Del otro lado del papelito apuntó el nombre y la dirección del oculista. No tenía intención de visitarlo.

En el trayecto a su casa pensó: «A mí no me maneja nadie. Hay personas así. Cuando uno las trata con el debido respeto, creen que pueden llevarlo a uno de las narices. No niego que estoy viendo menos, pero…». Interrumpió estas reflexiones, porque de pronto se preguntó: «¿Cómo lo saben? ¿Quién pudo decirles? Yo iba sin pasajeros cuando tomé Rivadavia y no vi ese auto que por poco me atropella». Después le vino a la memoria un hecho casi igual, que le pasó al tomar Pavón, dos días antes. «Cuando salí de Chiclana. ¡Qué casualidad! Fue el viaje en que iban ellos, el profesor y el ayudante. ¿Por eso piensan que necesito anteojos? A los que ven mejor, todos los días les pasan cosas por el estilo. Son descuidos del momento».

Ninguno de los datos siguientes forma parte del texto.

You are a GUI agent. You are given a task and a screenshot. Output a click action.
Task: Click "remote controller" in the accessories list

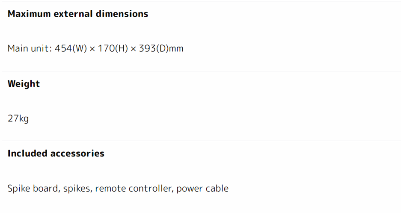point(133,189)
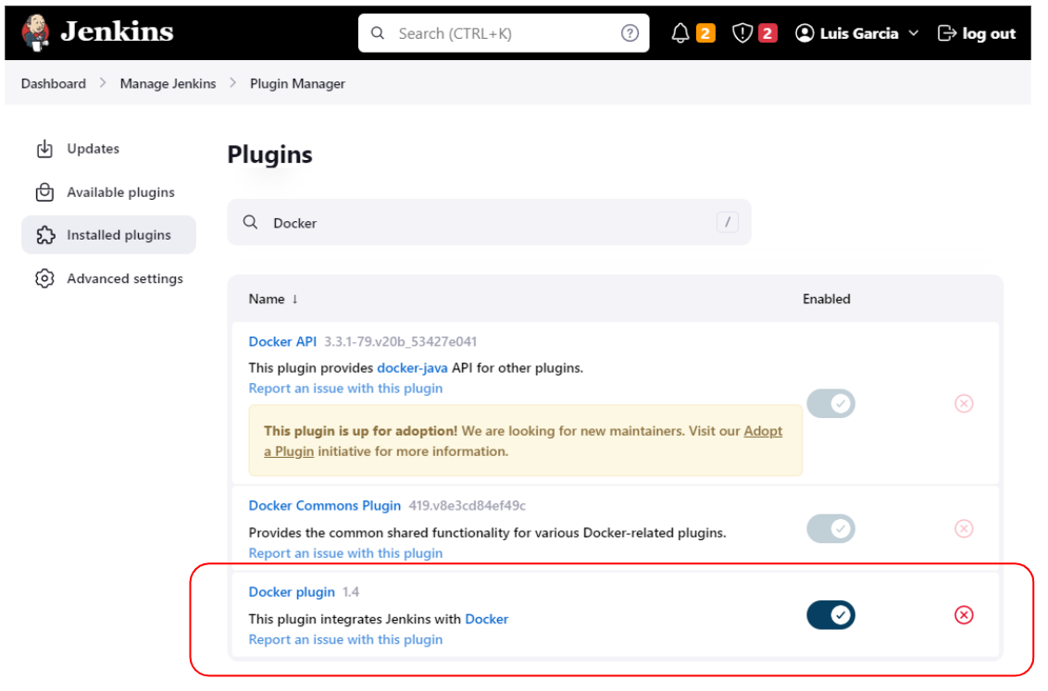Enable the Docker Commons Plugin toggle
Viewport: 1048px width, 691px height.
point(830,528)
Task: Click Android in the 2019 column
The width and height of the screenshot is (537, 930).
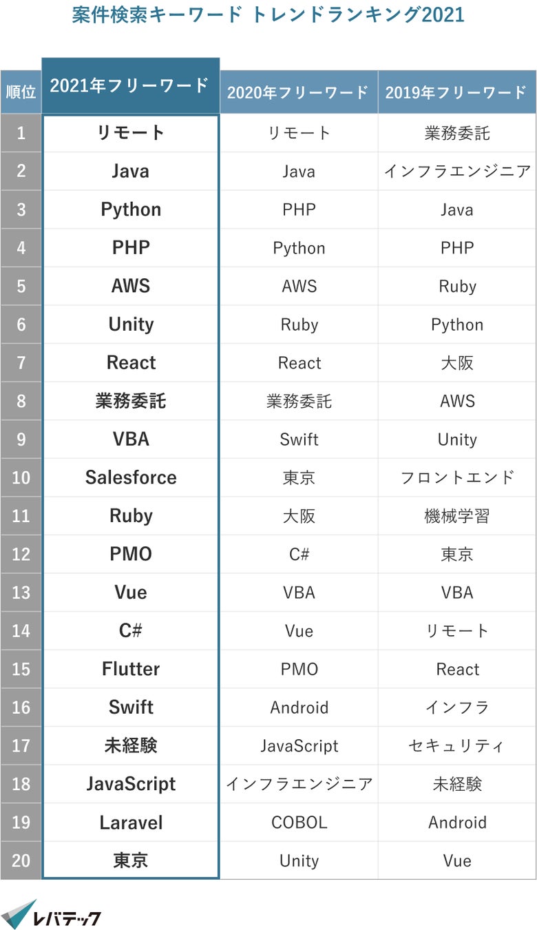Action: (x=457, y=823)
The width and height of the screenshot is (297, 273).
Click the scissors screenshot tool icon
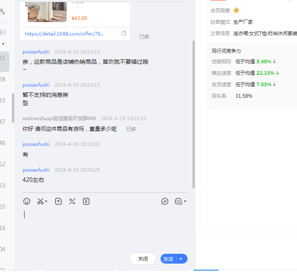(40, 201)
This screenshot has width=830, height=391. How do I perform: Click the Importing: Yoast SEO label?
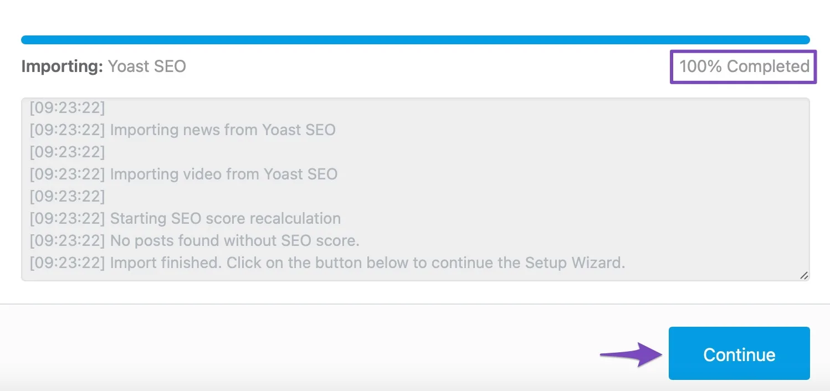click(104, 66)
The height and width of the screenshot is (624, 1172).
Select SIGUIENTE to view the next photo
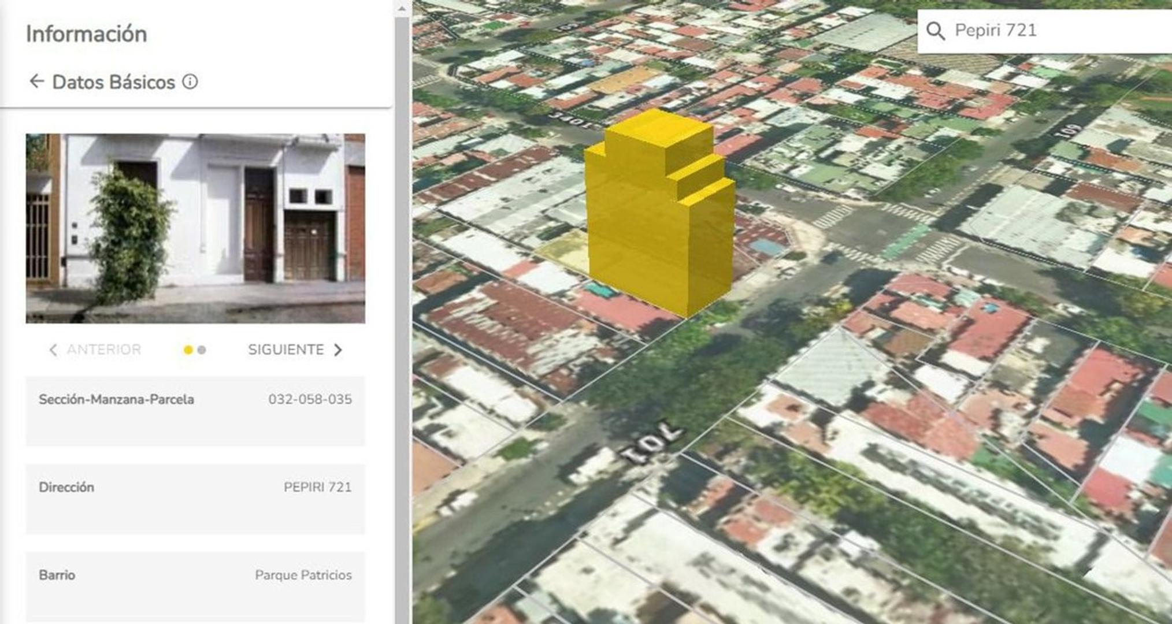[285, 349]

De nuevo interrumpió sus reflexiones. Le llamó la atención la luz en uno de los dos balconcitos de la planta baja de su casa. El de la pieza de Avendaño y su mujer doña Eladia. No fue, precisamente, la circunstancia de que estuviera iluminado el cuarto lo que llamó su atención. Fue más bien el cruce de figuras fugaces, por ese rectángulo de luz, como si dentro hubiera una reunión o una fiesta. En seguida vio algo más extraño aún. Doña Eladia se asomó al balcón y pareció disponerse —lo que en una señora tan digna y aplomada como ella resultaba sorprendente— a revolear una pierna para pasar por encima de la baranda y bajar a la calle. Ese increíble propósito debió de ser desechado, porque de pronto doña Eladia desapareció como absorbida desde adentro.

Antes de arrimarse al balcón, Morales supo lo que pasaba. Allá no había mucha gente en una fiesta sino dos personas, una perseguida y un perseguidor, doña Eladia, con el batón rosado, con borlas, y su marido, el Palurdo Avendaño, en mangas de camiseta, que la corría y cuando la alcanzaba, la golpeaba. Trepó el balcón Morales, pasó encima de la baranda y ya en el cuarto se sumó a la persecución. Por último alcanzó al hombre. Hubo un cambio de golpes, que se perdieron en el aire. Avendaño le dirigió un derechazo. Morales le esquivó, sujetó entre sus manos el corpachón del Palurdo y lo tiró a la calle, como si fuera un fardo, por encima de la baranda del balcón.